• PAGE EXTRACT:
···
The Provision and Use of Work Equipment Regulations, commonly abbreviated to PUWER 1998 or simply PUWER, is a statutory instrument of the United Kingdom (1998 No. 2306). It regulates the standards of safety for equipment used in work environments. Its obligations apply to both employers and employees, as well as those who provide equipment for others to use at work. 

PUWER was established under delegated powers enshrined in the Health and Safety at Work etc. Act 1974. The Health and Safety Executive (HSE) is the statutory body in charge of enforcing PUWER.

Background
The PUWER 1998 legislation replaced the 1992 regulations and seeks to address, control and prevent workers risk of injury and death from equipment they use during the course of their jobs. In addition to the requirements laid out in the PUWER legislation, some types of equipment may be subject to other specific legislation. For example, equipment used for lifting (such as fork lifts) are also subject to the requirements of the Lifting Operations and Lifting Equipment Regulations 1998, pressure equipment must meet the Pressure Systems Safety Regulations, and Personal Protective Equipment must meet the PPE Regulations.
···
• GIVEN RECORDS:

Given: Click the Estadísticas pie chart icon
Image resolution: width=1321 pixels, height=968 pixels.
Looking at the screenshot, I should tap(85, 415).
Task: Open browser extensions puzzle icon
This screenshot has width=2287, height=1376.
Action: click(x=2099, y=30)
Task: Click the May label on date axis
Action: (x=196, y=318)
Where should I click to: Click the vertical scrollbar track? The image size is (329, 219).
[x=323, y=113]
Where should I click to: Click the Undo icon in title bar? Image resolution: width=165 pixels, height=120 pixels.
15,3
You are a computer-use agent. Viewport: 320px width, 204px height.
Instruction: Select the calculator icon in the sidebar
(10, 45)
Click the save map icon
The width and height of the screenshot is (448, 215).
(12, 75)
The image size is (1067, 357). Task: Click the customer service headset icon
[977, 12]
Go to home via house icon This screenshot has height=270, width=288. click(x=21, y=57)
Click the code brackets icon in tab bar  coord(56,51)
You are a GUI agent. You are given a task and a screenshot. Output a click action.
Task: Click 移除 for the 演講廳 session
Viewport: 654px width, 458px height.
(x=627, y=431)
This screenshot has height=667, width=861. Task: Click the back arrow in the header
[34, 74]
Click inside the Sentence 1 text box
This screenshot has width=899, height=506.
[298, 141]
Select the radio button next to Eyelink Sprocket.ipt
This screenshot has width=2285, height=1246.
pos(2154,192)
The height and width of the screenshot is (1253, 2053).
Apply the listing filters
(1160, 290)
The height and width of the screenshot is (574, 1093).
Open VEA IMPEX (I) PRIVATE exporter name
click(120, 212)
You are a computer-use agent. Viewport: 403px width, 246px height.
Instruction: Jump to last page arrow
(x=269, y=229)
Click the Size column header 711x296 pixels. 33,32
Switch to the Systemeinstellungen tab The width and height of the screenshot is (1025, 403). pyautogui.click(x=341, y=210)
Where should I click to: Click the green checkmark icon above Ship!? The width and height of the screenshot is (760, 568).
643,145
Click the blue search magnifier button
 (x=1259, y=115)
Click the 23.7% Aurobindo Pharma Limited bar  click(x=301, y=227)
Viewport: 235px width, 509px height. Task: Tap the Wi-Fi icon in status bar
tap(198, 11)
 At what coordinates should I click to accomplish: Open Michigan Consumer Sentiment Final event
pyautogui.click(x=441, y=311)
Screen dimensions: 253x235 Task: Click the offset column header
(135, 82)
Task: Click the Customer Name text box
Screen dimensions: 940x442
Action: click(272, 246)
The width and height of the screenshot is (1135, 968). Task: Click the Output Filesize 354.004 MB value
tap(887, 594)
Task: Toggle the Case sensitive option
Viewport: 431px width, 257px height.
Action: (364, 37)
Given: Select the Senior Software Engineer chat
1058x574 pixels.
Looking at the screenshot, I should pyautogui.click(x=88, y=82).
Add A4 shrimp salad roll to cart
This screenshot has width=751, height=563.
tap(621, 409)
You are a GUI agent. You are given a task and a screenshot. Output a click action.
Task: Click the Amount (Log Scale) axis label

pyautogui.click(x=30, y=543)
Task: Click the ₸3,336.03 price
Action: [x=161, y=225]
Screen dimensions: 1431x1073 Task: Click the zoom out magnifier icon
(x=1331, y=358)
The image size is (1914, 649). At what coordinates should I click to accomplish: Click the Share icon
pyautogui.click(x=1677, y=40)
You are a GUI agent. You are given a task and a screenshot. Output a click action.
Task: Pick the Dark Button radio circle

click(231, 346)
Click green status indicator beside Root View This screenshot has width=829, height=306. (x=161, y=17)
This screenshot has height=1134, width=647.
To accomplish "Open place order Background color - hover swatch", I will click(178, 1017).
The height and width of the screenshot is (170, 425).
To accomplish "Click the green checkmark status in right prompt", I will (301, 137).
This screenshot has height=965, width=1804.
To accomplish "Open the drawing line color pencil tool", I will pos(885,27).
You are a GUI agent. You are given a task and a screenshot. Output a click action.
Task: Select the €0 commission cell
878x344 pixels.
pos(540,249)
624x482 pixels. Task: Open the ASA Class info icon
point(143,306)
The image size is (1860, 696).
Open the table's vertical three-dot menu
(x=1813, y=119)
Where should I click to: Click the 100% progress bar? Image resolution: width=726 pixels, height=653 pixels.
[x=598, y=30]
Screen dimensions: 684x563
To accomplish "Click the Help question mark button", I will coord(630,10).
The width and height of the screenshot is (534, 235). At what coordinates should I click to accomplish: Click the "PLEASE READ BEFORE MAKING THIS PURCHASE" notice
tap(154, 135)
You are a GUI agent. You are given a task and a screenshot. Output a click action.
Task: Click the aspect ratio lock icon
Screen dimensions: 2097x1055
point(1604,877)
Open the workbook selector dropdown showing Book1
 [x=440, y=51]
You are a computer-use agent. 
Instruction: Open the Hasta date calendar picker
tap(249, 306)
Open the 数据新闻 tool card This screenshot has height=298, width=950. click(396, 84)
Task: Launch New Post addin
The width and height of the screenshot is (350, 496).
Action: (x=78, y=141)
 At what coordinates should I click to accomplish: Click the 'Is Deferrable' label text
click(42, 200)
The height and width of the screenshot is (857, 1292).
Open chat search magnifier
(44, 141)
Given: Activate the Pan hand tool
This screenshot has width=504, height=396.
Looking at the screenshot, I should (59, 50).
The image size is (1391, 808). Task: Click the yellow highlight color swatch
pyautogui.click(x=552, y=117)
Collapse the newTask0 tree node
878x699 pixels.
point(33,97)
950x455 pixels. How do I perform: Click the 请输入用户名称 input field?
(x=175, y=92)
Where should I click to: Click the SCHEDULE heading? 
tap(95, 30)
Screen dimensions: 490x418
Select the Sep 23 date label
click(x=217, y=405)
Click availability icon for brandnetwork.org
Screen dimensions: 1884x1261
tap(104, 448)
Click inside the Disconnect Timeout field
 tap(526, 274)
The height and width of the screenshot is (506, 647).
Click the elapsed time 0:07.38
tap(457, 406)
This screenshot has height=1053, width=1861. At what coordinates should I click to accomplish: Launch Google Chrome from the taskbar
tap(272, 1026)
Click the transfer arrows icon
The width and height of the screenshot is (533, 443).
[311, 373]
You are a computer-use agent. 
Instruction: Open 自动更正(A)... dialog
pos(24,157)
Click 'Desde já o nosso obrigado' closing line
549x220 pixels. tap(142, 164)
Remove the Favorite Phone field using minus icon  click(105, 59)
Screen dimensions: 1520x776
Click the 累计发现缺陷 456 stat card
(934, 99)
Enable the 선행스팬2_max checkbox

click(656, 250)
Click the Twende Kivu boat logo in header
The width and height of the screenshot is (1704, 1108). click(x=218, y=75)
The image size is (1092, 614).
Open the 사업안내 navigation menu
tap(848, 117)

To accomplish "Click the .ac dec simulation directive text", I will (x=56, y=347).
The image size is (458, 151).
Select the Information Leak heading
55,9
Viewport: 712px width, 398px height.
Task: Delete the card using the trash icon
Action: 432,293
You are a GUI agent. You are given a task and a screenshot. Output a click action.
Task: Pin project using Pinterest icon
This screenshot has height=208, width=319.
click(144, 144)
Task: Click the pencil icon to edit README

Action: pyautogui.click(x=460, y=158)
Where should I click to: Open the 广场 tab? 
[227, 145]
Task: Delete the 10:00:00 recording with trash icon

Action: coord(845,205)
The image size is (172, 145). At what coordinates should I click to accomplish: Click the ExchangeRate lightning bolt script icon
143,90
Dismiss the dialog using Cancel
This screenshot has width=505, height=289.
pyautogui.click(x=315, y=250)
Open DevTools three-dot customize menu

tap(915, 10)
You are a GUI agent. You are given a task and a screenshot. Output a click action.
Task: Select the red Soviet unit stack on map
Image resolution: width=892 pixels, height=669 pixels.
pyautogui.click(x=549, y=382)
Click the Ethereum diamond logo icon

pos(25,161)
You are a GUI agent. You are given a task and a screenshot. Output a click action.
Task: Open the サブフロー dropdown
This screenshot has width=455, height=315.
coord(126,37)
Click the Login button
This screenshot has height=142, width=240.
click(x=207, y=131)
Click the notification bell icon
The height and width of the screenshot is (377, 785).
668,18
···
• EXERCISE: Reproduce word for word the portion of the PUWER passage above between "The Provision and" and "use at work.", inclusive.

• RESPONSE BELOW:
The Provision and Use of Work Equipment Regulations, commonly abbreviated to PUWER 1998 or simply PUWER, is a statutory instrument of the United Kingdom (1998 No. 2306). It regulates the standards of safety for equipment used in work environments. Its obligations apply to both employers and employees, as well as those who provide equipment for others to use at work.